Dalilnya adalah firman Allah Ta’ala,
وَإِذَا جَاءهُمْ أَمْرٌ مِّنَ الأَمْنِ أَوِ الْخَوْفِ أَذَاعُواْ بِهِ
وَلَوْ رَدُّوهُ إِلَى الرَّسُولِ وَإِلَى أُوْلِي الأَمْرِ مِنْهُمْ لَعَلِمَهُ
الَّذِينَ يَسْتَنبِطُونَهُ مِنْهُمْ وَلَوْلاَ فَضْلُ اللّهِ عَلَيْكُمْ
وَرَحْمَتُهُ لاَتَّبَعْتُمُ الشَّيْطَانَ إِلاَّ قَلِيلاً
“Dan apabila datang kepada mereka suatu berita tentang keamanan ataupun
ketakutan, mereka lalu menyiarkannya. Dan kalau mereka menyerahkannya
kepada Rasul dan Ulil Amri di antara mereka, tentulah orang-orang yang ingin
mengetahui kebenarannya (akan dapat) mengetahuinya dari mereka (Rasul dan Ulil
Amri). Kalau tidaklah karena karunia dan rahmat Allah kepada kamu, tentulah
kamu mengikuti setan, kecuali sebagian kecil saja (di antaramu).” [An-Nisa: 83]

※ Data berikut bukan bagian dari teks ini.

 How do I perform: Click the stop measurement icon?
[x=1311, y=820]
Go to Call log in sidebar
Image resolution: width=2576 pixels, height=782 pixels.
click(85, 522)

Syaikh Abdurrahman bin Nasir As-Sa’diy rahimahullah menafsirkan
ayat ini,
هذا تأديب من الله لعباده عن فعلهم هذا غير اللائق. وأنه ينبغي لهم إذا جاءهم
أمر من الأمور المهمة والمصالح العامة ما يتعلق بالأمن وسرور المؤمنين، أو بالخوف
الذي فيه مصيبة عليهم أن يتثبتوا ولا يستعجلوا بإشاعة ذلك الخبر، بل يردونه إلى
الرسول وإلى أولي الأمر منهم، أهلِ الرأي والعلم والنصح والعقل والرزانة، الذين
يعرفون الأمور ويعرفون المصالح وضدها. فإن رأوا في إذاعته مصلحة ونشاطا للمؤمنين
وسرورا لهم وتحرزا من أعدائهم فعلوا ذلك. وإن رأوا أنه ليس فيه مصلحة أو فيه مصلحة
ولكن مضرته تزيد على مصلحته، لم يذيعوه
“Ini adalah pengajaran dari Allah kepada Hamba-Nya bahwa perbuatan mereka
[menyebarkan berita tidak jelas] tidak selayaknya dilakukan. Selayaknya jika
datang kepada mereka suatu perkara yang penting, perkara kemaslahatan umum yang
berkaitan dengan keamanan dan ketenangan kaum mukminin, atau berkaitan dengan
ketakutan akan musibah pada
mereka, agar mencari kepastian dan tidak terburu-buru menyebarkan
berita tersebut. Bahkan mengembalikan perkara tersebut kepada
Rasulullah dan [pemerintah] yang berwenang mengurusi perkara tersebut yaitu
cendikiawan, ilmuwan, peneliti, penasehat, dan pembuat kebijaksanan. Merekalah
yang mengetahui berbagai perkara dan mengetahui kemaslahatan dan
kebalikannya. Jika mereka melihat bahwa dengan menyebarkannya ada
kemaslahatan, kegembiraan, dan kebahagiaan bagi kaum mukminin serta menjaga
dari musuh, maka mereka akan menyebarkannya Dan jika mereka melihat
tidak ada kemaslahatan [menyebarkannya] atau ada kemaslahatan tetapi
madharatnya lebih besar, maka mereka tidak menyebarkannya. [Taisir Karimir Rahman hal. 170, Daru Ibnu Hazm, Beirut,
cetakan pertama, 1424 H]
Sebaiknya kita menyaring dulu berita yang sampai kepada kita dan tidak
semua berita yang kita dapat kemudian kita sampaikan semuanya. Rasulullah shallallahu
‘alaihi wa sallam bersabda,
كَفَى
بِالْمَرْءِ كَذِبًا أَنْ يُحَدِّثَ بِكُلِّ مَا سَمِعَ
“Cukuplah sebagai bukti kedustaan seseorang bila ia menceritakan segala hal
yang ia dengar.” [HR. Muslim]
Demikianlah semoga kelegaan ini bisa juga membuat kaum muslimin yang juga
sebelumnya berada di dalam kebingungan juga bisa menjadi lega.
Kami sangat berharap adanya masukan, kritik dan saran kepada kami mengenai
hal ini. Jika ada informasi yang tegas dari pemerintah tentang wajibnya
imunisasi secara mutlak, kami mohon diberitahukan.